# sauna flooring



## itsnotrequired (Apr 30, 2010)

i am presently building an outdoor sauna and am struggling coming up with a good flooring solution. floor is presently 3/4" treated plywood on top of a 2x6 subfloor, with joists 16" o.c. there is 2" xps foam in the joist cavities, such that it is flush with the top of the joists. the foam is friction fit with some intermediate supports in the cavities, to keep the foam from falling out for some reason. the whole subfloor sits on 6x6 timbers, which are set half in the ground. in other words, the subfloor is off the ground with free air flow underneath.

sauna building is composed of two rooms, a 'changing' or transition room which is accessed from the exterior and the hot room, which is only accessed from the transition room. hot room will have the heater and will get hot (up to 180 degree) but the transition room will only heat up via whatever residual heat makes its way into the room from the hot room.
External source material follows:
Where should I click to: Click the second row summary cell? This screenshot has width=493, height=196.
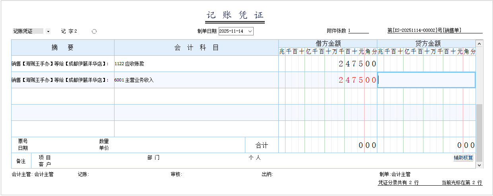pyautogui.click(x=62, y=80)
so i am looking at two rooms and thinking two different flooring systems. in the transition room, looking at placing 1/4" or 1/2" plywood underlayment and covering with sheet vinyl. in the hot room, looking at 1/2" cement board underlayment and then tile.

thoughts? keep in mind this will be a 'dry' sauna so moisture shouldn't be a large issue. my biggest concern is the temp difference in the hot room. the ceiling may get up to 180 degree but i can't imagine the floor getting much hotter than 80 degree. still, cracking seems like a concern.

thoughts?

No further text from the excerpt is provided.